### The problem
Search the records for "each". Copy every line where it appears.

### Supplied records
—————

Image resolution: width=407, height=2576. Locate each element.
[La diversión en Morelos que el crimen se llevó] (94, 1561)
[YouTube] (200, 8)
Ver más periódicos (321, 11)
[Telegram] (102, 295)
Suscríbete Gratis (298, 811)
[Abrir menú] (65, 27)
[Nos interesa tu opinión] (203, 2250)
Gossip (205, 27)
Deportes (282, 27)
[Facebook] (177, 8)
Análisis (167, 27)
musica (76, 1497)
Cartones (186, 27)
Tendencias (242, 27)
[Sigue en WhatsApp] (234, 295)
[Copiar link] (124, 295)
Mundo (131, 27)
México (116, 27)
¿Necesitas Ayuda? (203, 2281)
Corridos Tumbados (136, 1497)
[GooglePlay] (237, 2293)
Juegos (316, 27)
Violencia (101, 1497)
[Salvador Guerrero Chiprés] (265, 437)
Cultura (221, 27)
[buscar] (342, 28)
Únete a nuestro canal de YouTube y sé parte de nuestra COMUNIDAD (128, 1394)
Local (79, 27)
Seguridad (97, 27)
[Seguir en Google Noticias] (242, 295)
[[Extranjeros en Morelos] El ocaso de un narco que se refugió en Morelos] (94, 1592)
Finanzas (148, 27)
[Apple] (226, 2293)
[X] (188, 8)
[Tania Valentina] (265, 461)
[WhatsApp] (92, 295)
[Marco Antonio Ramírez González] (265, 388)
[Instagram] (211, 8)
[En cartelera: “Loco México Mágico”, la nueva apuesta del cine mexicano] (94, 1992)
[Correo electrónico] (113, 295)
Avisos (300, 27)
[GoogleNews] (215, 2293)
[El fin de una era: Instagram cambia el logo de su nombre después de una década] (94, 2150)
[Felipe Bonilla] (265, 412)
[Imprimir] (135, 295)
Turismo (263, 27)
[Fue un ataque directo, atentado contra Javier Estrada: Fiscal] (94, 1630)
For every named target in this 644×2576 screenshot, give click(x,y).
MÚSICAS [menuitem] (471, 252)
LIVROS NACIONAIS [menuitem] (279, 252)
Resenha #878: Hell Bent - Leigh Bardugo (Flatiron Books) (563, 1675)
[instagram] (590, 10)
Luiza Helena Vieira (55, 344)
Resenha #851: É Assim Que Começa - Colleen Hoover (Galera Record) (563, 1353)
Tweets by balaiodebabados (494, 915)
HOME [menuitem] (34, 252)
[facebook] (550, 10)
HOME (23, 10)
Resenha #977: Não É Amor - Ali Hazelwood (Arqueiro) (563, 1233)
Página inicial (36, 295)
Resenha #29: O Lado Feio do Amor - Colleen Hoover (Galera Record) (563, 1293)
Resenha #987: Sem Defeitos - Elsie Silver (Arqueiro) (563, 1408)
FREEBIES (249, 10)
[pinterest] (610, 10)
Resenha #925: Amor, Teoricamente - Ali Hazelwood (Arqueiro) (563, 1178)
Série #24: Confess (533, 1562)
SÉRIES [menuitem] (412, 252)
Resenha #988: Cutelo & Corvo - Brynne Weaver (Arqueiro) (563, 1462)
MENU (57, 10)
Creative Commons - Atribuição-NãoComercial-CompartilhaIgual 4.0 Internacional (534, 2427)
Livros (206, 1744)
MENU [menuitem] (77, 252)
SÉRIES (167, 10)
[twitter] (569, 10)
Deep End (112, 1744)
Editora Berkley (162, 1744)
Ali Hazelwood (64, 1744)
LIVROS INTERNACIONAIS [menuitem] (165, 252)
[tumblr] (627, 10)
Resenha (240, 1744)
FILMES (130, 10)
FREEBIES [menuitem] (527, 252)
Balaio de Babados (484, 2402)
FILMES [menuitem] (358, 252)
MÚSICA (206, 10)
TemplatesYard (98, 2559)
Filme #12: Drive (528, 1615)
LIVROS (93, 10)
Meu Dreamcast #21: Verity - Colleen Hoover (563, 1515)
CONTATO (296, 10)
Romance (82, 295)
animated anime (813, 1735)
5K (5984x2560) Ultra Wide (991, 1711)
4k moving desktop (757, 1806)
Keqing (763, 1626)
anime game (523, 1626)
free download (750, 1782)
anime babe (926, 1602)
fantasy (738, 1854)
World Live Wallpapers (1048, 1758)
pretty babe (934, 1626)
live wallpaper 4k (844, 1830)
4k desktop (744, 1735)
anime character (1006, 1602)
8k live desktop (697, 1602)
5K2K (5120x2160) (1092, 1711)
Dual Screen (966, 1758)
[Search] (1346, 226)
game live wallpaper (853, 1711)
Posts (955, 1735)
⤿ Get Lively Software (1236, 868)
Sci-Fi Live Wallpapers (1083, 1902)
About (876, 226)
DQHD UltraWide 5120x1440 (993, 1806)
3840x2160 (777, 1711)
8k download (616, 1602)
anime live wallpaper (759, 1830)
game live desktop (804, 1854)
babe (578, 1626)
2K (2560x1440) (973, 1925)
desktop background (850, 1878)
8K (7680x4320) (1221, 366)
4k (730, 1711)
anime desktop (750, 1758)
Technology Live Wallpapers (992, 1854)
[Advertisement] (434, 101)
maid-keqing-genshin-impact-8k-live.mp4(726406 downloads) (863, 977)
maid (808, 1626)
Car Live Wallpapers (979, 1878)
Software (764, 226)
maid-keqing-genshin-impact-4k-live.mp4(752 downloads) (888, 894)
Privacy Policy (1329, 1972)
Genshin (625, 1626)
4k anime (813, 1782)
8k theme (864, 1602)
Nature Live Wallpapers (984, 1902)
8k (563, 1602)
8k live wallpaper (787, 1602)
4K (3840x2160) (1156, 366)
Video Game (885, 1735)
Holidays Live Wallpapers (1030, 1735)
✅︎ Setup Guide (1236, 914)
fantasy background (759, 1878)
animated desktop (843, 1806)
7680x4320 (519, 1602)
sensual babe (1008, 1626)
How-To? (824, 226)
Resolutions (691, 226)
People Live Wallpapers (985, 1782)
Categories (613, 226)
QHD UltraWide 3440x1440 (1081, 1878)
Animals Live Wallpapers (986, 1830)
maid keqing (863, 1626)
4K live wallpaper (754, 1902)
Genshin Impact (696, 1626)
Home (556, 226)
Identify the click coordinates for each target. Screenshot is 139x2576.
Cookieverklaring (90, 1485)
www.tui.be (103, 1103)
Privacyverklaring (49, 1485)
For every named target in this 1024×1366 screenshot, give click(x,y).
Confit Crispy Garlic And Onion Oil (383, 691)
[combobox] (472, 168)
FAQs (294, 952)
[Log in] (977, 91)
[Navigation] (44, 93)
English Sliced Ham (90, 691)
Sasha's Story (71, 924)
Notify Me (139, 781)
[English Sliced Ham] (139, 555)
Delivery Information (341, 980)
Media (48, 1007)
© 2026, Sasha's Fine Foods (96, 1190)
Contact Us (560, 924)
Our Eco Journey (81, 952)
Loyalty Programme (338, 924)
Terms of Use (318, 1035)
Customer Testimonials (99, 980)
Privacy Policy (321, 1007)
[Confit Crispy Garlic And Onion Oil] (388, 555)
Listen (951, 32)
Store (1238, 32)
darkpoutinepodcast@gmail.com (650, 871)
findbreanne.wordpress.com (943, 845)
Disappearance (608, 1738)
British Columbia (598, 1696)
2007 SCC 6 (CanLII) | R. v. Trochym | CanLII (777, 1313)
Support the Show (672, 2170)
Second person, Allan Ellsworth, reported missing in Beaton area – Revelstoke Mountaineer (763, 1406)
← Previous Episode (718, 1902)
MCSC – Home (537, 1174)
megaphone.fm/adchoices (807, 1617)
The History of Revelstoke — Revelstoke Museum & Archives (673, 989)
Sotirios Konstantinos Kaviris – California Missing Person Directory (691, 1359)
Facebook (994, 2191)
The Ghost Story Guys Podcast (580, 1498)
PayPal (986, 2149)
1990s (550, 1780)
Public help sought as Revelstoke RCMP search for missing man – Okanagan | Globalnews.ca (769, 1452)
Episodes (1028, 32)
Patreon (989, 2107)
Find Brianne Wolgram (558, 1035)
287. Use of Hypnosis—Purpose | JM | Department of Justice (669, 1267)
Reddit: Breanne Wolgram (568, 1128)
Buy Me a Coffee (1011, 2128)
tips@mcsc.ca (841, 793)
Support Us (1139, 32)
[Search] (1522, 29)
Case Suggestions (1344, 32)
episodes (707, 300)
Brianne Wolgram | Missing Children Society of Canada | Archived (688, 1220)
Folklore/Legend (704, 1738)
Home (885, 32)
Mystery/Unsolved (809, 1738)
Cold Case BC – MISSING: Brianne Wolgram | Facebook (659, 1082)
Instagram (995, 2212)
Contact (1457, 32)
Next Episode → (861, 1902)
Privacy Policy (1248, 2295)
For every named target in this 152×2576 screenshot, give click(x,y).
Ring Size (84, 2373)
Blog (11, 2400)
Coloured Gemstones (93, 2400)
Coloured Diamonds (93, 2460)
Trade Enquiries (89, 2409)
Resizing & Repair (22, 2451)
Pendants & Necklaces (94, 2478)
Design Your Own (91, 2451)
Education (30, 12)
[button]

—————

### Solution to this task
Image resolution: width=407, height=2576. Locate each element.
Identify the click coordinates for each target. Screenshot is 139x2576.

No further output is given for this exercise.